Glen writes:

< I don't see how we can prune the combinatorial explosion of [im]possible 
outcomes without deciding some kind of objective at the start, even if it's 
super vague like a Gaia-ish homeostatic health of the biosphere. >

One could imagine a sort of Mad Max scenario out in the streets where the Whole 
Foods deliveries are intercepted by the street dwelling climate refugees?   Or 
large compounds where food, water, temperature-controlled clean air were 
ensured for a price?   Take all the rusting metal sitting around from Trump's 
wall and build bigger fences around estates?   Green Zones, like in the Iraq 
sense?

Marcus
________________________________
From: Friam <friam-boun...@redfish.com> on behalf of glen <geprope...@gmail.com>
Sent: Tuesday, January 25, 2022 11:50 AM
To: friam@redfish.com <friam@redfish.com>
Subject: Re: [FRIAM] health care logistics

Well, OK. But the question still stands: Necessary for what objective?

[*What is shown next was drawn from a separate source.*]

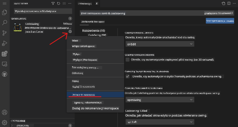Open the openSwing launch behavior dropdown

[x=160, y=100]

The Siebert & Rees paper talks about shared values like "socially just 
ecological sustainability", "salvage civilization", "one-earth living", etc. 
And each one of their criticisms in section 3 also assume some values. So, I'm 
guessing it's something like their objective that we're assuming as our 
objective. And anything that does not target that objective isn't put into the 
kitty of things we'll evaluate as possible or impossible. (E.g. the 
second-earth idea where we abandon this earth as a husk is not part of the 
conversation.)

I don't see how we can prune the combinatorial explosion of [im]possible 
outcomes without deciding some kind of objective at the start, even if it's 
super vague like a Gaia-ish homeostatic health of the biosphere.


On 1/25/22 06:39, David Eric Smith wrote:
> To say this is a value question is fair, glen, given my shorthands of 
> language.
>
> However, I would like to split apart questions of “who wants what” from 
> questions of “what can or cannot happen under what conditions, irrespective 
> of what anybody wants”.  In principle we have ways to get at the latter 
> question; we often do worse in getting any resolution out of the former.  
> Maybe there is something basic in this?  Our notion of truth is that on any 
> properly-posed question, there should only be one durable answer.  Whereas in 
> the area of desires, we think it is either inescapable, or for many also 
> desirable (a self-referential value judgment) that different answers coexist 
> indefinitely.
>
> Eric
>
>
>
>> On Jan 25, 2022, at 8:02 AM, glen <geprope...@gmail.com> wrote:
>>
>> Necessary for what, though? We need the shared value(s) before we can ask 
>> what response we'd get from the convergence on something that might be 
>> necessary to adhere to that value. Is the shared value that biology on this 
>> planet should be preserved and the thing we need to do is impossible? Or 
>> perhaps the shared value that all "lower forms of life" were simply stepping 
>> stones to the human organism, but to preserve the human organism is 
>> impossible? Etc.
>>
>> As Jon likes to ask: What are we optimizing? If we can't agree on that, then 
>> the responses to impossibilities will be as diverse as the values that 
>> underlie those impossibilities. And, if that's the case, then we're back to 
>> the clustering/homogenizing we see in any aspect of pop culture.
>>
>> On 1/24/22 17:21, David Eric Smith wrote:
>>> In a real situation where we decided something was necessary that we 
>>> believed there was no way to do, somehow I feel like the same movie doesn’t 
>>> become the response.  Something else does.  What is that?
>>
>> On 1/24/22 17:34, Marcus Daniels wrote:
>>> Before I launch into a diatribe about why the hell we can't agree to basic, 
>>> never mind interesting things:


--
glen
Theorem 3. There exists a double master function.